Tennis for Two prepares to collect its bus pass

The forerunner of today's video games celebrated its 60th birthday last week as the anniversary of William Higinbotham's Tennis for Two rolled around.

Tennis for Two was built by Higinbotham as a way of injecting a bit of life into the somewhat non-interactive nature of US-based Brookhaven National Laboratory's annual exhibition. It consisted of two controllers attached to an analogue computer and an oscilloscope showing two lines representing a tennis court and net, and a bright dot to represent the ball.

Each player had a controller with a button to swing an invisible racquet and a dial to adjust the angle, and goodness, it blew the minds of the attendees of the exhibition. Hundreds queued to have a go on the wonder-device.

The "brain" of the game was an analogue computer, the Donner Model 30, which came with an instruction manual describing how to simulate trajectories and bouncing on the cathode ray tube of an oscilloscope. It was a short intellectual hop for Higinbotham to translate this into a tennis game. Advances in transistors allowed the display of the ball, net and tennis court (or rather, dot, short vertical line and long horizontal line) and, with the help of an assistant, the game was put together in three weeks.

A follow-up in 1959 featured a larger screen and adjustable gravity before the device was eventually put away and forgotten. Higinbotham reflected that perhaps a patent might have been a good idea as the likes of Pong appeared and the money began to roll in. However, as his employer, any licensing cash would have headed the government's way.

There continues to be controversy as to whether this was the very first video game. Ten years earlier, physicists at DuMont Laboratories had come up with game where a player twiddled knobs to make a dot reach a plastic target stuck on a screen in the snappily titled "Cathode-ray tube amusement device". The lack of computer involvement pretty much rules it out, however.

1951's Nimrod computer was able to play the strategy game Nim, but made do with lights rather than a cathode ray tube. 1952 brought OXO, developed by Alexander Douglas at the University of Cambridge on the Electronic Delay Storage Automatic Calculator (EDSAC), which used a cathode ray tube to show the current state of the game, albeit in a static form.

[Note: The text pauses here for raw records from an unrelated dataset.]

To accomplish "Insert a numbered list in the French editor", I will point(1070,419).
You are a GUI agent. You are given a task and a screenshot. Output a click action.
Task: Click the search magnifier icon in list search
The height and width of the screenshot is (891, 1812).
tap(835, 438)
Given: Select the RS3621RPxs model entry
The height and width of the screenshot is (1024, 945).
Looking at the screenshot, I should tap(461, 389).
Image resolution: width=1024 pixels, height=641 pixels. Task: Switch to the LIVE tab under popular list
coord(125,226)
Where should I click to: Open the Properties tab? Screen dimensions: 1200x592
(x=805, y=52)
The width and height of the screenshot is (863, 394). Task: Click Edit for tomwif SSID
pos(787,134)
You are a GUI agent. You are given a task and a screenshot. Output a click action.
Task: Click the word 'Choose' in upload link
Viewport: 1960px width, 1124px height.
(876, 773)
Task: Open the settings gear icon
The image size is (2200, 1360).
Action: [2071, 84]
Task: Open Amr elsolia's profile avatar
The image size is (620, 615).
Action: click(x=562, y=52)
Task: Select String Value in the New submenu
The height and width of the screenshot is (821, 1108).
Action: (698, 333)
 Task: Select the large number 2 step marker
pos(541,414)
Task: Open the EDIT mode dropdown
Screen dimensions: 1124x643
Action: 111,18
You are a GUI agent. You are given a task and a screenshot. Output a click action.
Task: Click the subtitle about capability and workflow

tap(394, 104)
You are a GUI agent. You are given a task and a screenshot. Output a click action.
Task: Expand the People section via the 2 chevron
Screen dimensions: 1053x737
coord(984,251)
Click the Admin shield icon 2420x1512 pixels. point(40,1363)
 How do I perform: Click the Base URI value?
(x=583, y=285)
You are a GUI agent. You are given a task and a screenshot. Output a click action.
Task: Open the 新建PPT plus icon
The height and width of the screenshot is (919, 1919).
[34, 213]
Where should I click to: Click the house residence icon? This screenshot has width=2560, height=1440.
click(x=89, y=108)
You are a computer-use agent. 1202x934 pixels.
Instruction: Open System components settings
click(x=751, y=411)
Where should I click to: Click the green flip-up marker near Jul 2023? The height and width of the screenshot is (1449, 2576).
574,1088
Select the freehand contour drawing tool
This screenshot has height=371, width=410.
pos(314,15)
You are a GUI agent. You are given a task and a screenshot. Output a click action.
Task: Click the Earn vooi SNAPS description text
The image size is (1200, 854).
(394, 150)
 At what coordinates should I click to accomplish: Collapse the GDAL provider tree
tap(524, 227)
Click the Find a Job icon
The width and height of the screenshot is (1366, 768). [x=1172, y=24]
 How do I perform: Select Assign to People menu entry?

60 years on, it is Tennis for Two, a game created purely to entertain, that would be the most familiar to today's players with its controllers and moving imagery (even without the jiggly bits of today's entertainment). For his part, Higinbotham, who went on to be the first chair of the Federation of American Scientists, said of the game: "It might liven up the place to have a game that people could play, and which would convey the message that our scientific endeavors have relevance for society." As for how things turned out, Higinbotham observed: "Whether or not inventing video games is something to be proud of is another matter."

A reconstructed Tennis for Two was exhibited at the National Museum of Play in Rochester, New York, and the orginal schematics for making the thing still exist at the Brookhaven National Laboratory. ®

Bootnote

Interestingly, the godfather of video gaming was also on the team that produced electronics for the first atomic bomb, but Higinbotham would go on to become a major voice in the nonproliferation movement. Hopefully, nuke killstreaks remain limited to video games for the foreseeable future.